Experts say that for children in particular gender dysphoria may simply be a temporary condition.  

“When we look at studies that follow up on children with gender dysphoria, the majority of these children desist by puberty and no longer experience dysphoria in adulthood,” said Debra W. Soh, a sexual neuroscientist who researches gender dysphoria in children. “Transgender people deserve dignity and respect. Based on the scientific research, it’s also crucial that clinicians take into account other factors that may be influencing a child’s decision regarding wanting to transition, as opposed to taking the child’s wishes at face value.”

Whether or not it’s prudent to require physicians to automatically affirm a patient’s gender identity instead of relying on their own medical training is open to debate. But one thing is clear: we’ve come a long way from “do no harm”.

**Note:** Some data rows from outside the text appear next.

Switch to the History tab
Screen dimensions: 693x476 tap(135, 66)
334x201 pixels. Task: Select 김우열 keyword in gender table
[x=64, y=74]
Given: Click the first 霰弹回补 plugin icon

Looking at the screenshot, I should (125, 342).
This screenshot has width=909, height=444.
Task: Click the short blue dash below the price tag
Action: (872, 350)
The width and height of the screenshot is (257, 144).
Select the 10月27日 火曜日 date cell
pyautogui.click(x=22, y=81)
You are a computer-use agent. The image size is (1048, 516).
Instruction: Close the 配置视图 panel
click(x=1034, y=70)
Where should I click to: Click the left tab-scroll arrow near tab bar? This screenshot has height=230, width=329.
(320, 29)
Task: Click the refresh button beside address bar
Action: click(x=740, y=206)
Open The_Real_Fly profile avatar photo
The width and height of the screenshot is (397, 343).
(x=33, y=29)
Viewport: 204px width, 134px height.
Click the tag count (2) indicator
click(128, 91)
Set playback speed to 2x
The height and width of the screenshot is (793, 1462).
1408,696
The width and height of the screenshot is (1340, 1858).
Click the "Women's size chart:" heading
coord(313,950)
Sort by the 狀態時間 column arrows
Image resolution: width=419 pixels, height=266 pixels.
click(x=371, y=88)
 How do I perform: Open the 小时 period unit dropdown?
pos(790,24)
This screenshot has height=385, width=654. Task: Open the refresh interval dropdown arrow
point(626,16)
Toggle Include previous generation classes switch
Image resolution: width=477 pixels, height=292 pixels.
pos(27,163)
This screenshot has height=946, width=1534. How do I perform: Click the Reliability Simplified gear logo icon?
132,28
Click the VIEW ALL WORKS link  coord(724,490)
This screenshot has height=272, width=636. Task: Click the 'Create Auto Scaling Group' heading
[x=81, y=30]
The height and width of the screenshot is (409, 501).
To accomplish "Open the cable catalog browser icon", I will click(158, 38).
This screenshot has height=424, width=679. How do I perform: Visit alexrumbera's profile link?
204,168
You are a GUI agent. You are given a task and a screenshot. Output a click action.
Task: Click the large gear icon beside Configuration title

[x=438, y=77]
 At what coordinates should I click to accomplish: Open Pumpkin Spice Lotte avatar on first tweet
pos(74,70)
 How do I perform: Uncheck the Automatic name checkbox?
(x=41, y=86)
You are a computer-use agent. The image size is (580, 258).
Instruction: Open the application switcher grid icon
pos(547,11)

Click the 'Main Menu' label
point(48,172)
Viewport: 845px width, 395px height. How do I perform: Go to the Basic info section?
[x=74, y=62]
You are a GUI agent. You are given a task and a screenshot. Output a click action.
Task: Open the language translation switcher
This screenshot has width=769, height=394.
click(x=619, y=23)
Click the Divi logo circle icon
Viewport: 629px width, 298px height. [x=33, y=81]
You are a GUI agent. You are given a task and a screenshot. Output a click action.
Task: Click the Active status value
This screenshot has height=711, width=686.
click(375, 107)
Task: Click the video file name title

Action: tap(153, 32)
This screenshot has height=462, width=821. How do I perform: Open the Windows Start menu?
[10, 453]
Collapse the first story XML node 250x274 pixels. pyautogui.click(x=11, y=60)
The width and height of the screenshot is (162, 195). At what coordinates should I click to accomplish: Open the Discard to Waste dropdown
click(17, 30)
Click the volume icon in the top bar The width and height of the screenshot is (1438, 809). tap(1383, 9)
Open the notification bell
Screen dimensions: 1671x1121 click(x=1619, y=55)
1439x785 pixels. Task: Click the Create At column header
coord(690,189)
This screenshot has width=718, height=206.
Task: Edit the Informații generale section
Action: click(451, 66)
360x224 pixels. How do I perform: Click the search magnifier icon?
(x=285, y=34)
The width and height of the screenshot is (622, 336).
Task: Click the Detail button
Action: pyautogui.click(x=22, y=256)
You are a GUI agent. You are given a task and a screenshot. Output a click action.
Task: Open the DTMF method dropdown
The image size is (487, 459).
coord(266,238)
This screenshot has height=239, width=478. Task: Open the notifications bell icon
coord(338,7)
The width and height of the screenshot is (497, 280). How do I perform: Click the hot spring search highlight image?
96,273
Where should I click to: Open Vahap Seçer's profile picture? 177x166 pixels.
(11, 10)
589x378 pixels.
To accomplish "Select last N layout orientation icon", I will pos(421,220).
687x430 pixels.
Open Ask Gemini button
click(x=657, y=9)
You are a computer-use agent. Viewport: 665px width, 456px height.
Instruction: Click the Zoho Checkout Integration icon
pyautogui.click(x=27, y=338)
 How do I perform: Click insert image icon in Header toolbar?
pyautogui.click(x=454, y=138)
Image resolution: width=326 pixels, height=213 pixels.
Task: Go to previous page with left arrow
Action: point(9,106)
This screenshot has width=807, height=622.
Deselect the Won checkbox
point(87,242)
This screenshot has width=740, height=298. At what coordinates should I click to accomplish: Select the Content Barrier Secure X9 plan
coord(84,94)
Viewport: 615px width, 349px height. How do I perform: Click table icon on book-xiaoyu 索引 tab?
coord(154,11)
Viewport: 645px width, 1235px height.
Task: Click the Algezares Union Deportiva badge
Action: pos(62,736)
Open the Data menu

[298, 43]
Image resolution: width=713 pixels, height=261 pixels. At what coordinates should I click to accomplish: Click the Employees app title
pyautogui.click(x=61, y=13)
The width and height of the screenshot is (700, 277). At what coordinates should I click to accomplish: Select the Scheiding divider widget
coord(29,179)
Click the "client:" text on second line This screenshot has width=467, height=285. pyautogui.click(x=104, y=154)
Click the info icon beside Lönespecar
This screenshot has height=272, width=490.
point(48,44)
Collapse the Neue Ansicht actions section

Below is the entire text of the new oath:

    AS A MEMBER OF THE MEDICAL PROFESSION:

    I SOLEMNLY PLEDGE to dedicate my life to the service of humanity;

    THE HEALTH AND WELL-BEING OF MY PATIENT will be my first consideration;

    I WILL RESPECT the autonomy and dignity of my patient;

    I WILL MAINTAIN the utmost respect for human life;

    I WILL NOT PERMIT considerations of age, disease or disability, creed, ethnic origin, gender, nationality, political affiliation, race, sexual orientation, social standing, or any other factor to intervene between my duty and my patient;

    I WILL RESPECT the secrets that are confided in me, even after the patient has died;

    I WILL PRACTISE my profession with conscience and dignity and in accordance with good medical practice;

    I WILL FOSTER the honour and noble traditions of the medical profession;

    I WILL GIVE to my teachers, colleagues, and students the respect and gratitude that is their due;

    I WILL SHARE my medical knowledge for the benefit of the patient and the advancement of healthcare;

    I WILL ATTEND TO my own health, well-being, and abilities in order to provide care of the highest standard;

    I WILL NOT USE my medical knowledge to violate human rights and civil liberties, even under threat;

    I MAKE THESE PROMISES solemnly, freely, and upon my honour.